> Work instructions
Search the records for the word "agent". Copy every line where it appears.

> Recorded data
= = = = = = =

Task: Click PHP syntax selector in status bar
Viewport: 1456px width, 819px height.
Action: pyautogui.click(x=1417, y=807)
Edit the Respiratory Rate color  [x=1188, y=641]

= = = = = = =

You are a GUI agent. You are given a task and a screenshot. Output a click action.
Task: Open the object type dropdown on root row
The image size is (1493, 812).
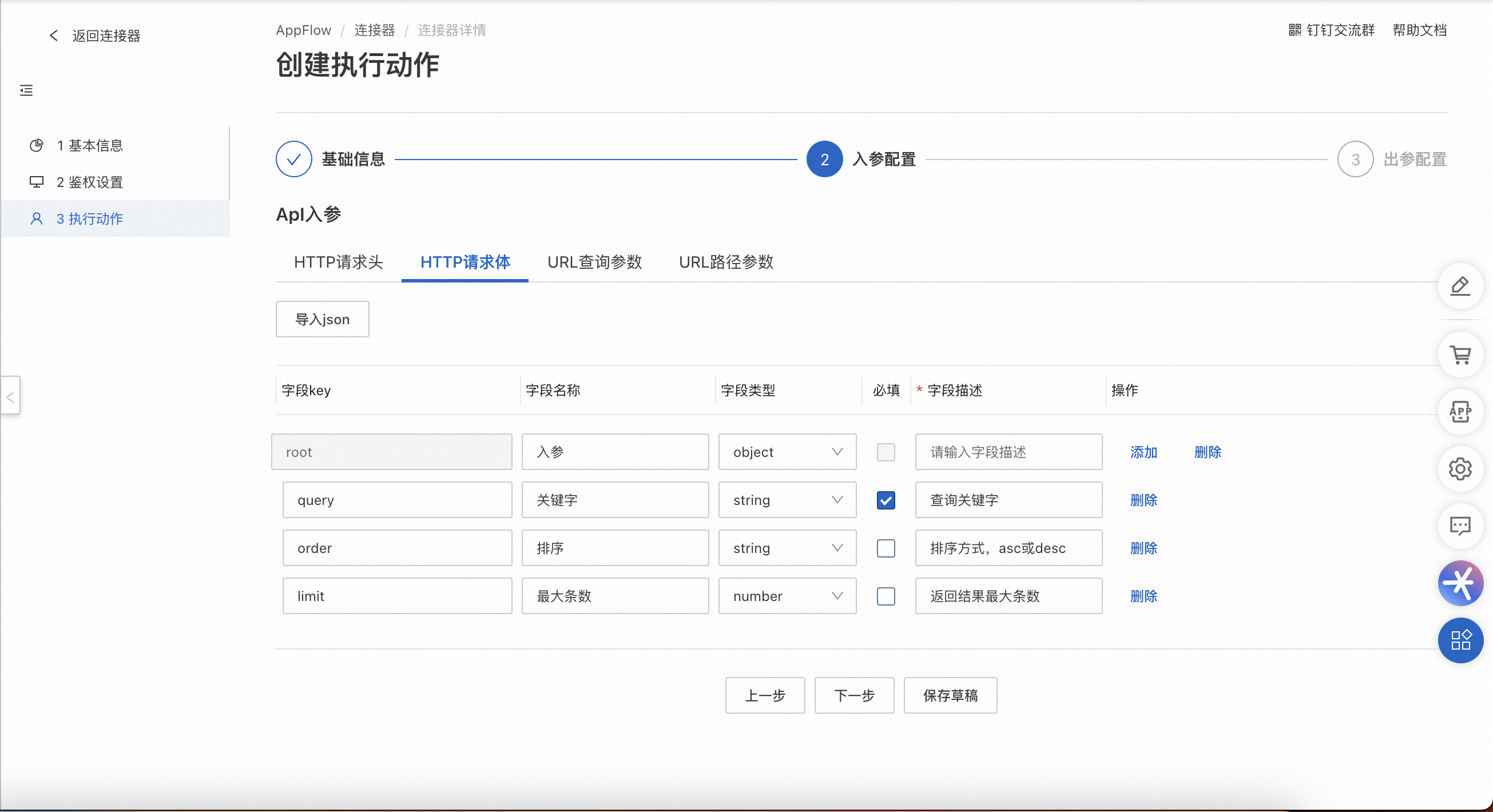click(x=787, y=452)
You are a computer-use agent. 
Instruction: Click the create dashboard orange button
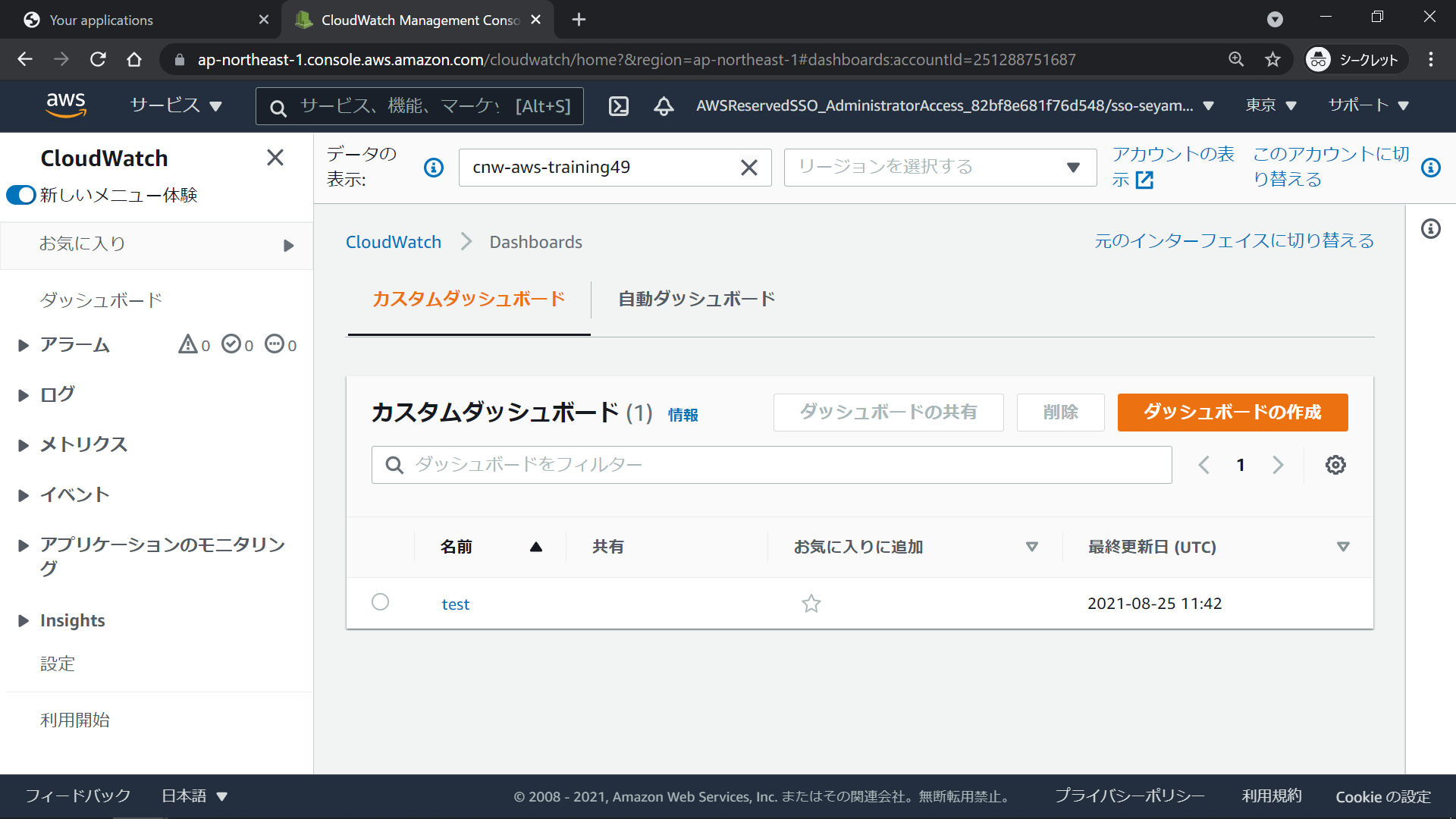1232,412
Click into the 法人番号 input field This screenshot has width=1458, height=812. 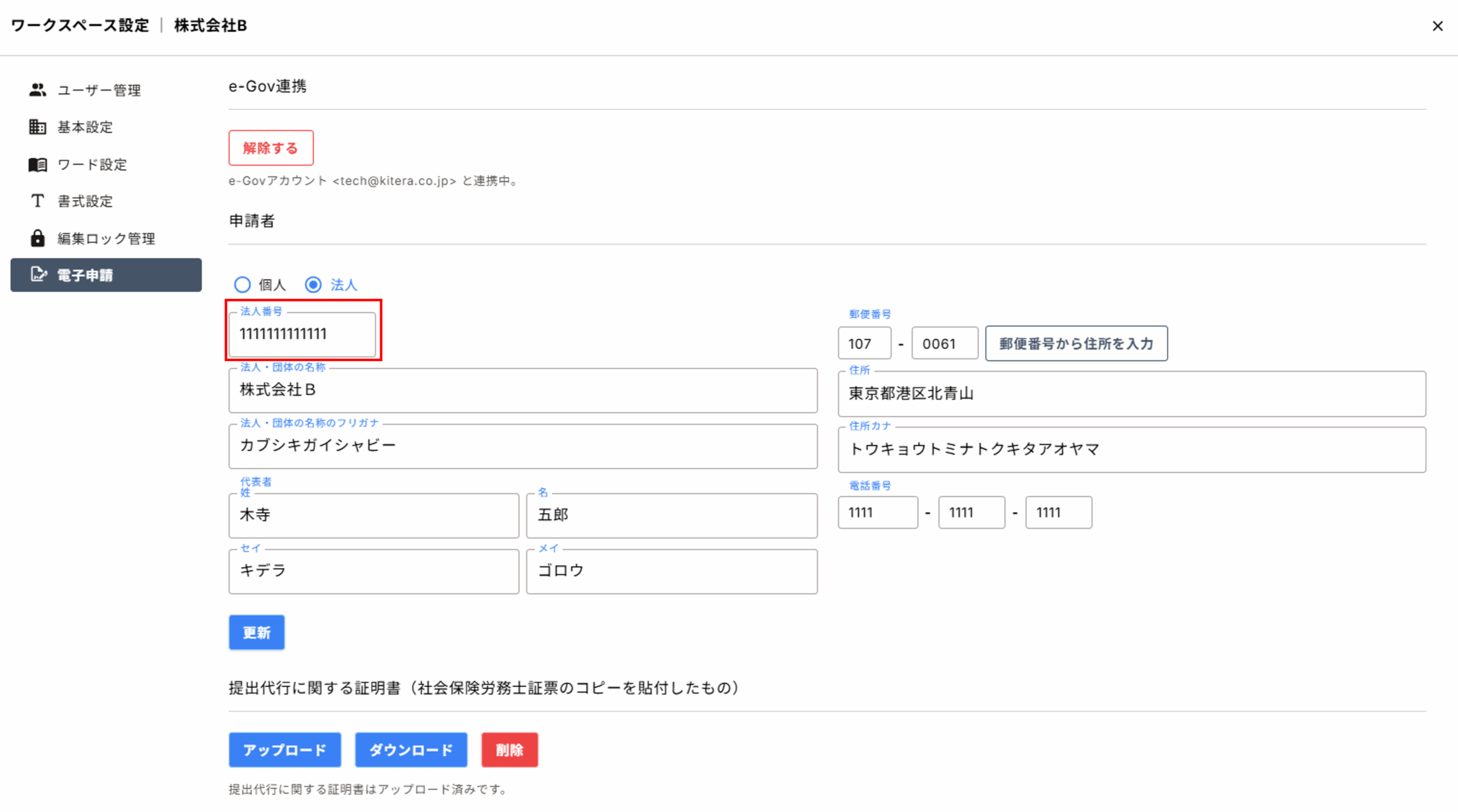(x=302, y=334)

= = = = = = =

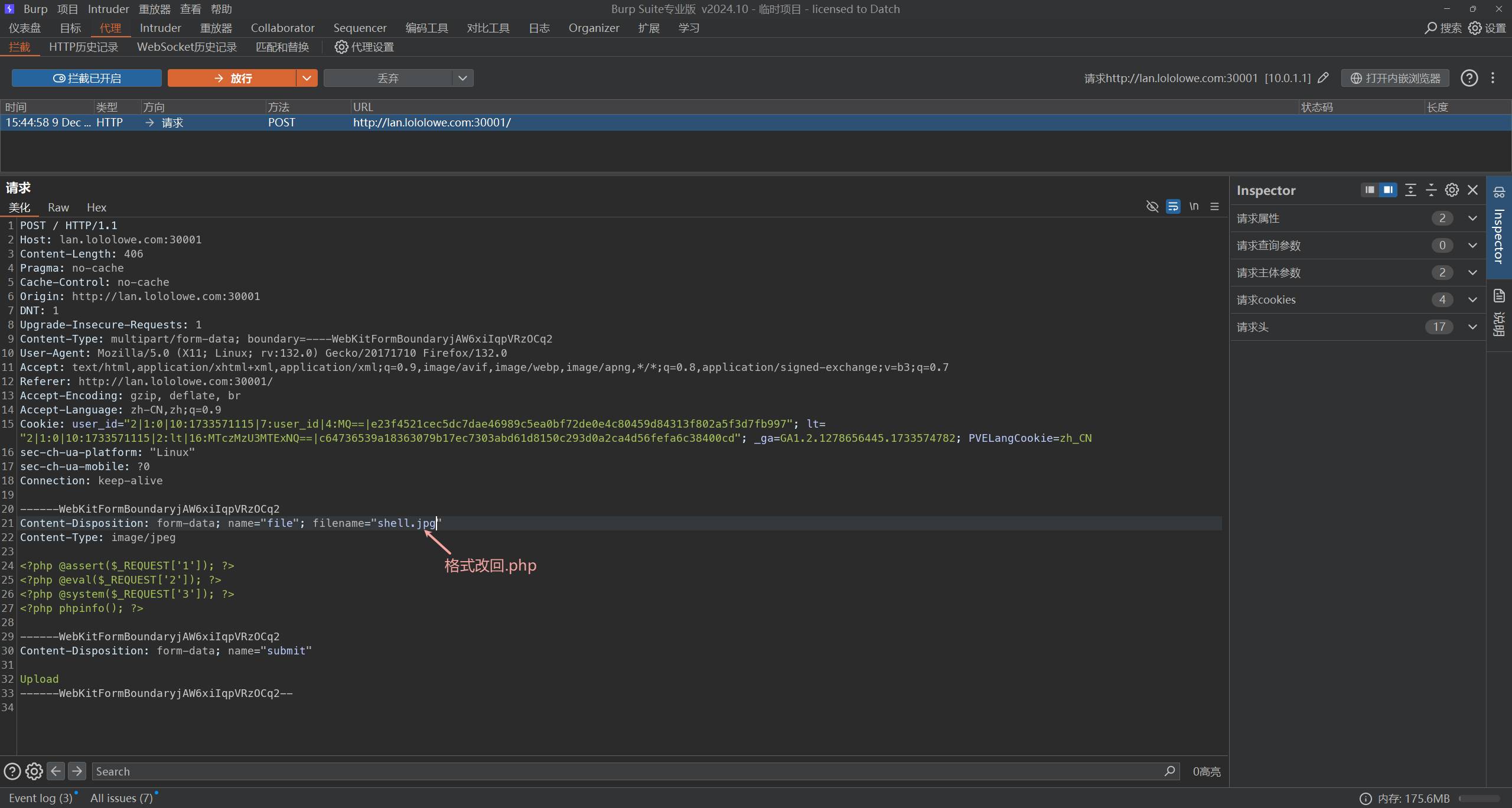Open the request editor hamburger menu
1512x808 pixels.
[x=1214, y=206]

= = = = = = =

> Problem solution
You are a GUI agent. You are given a task and a screenshot. Output a click action.
You are a computer-use agent. 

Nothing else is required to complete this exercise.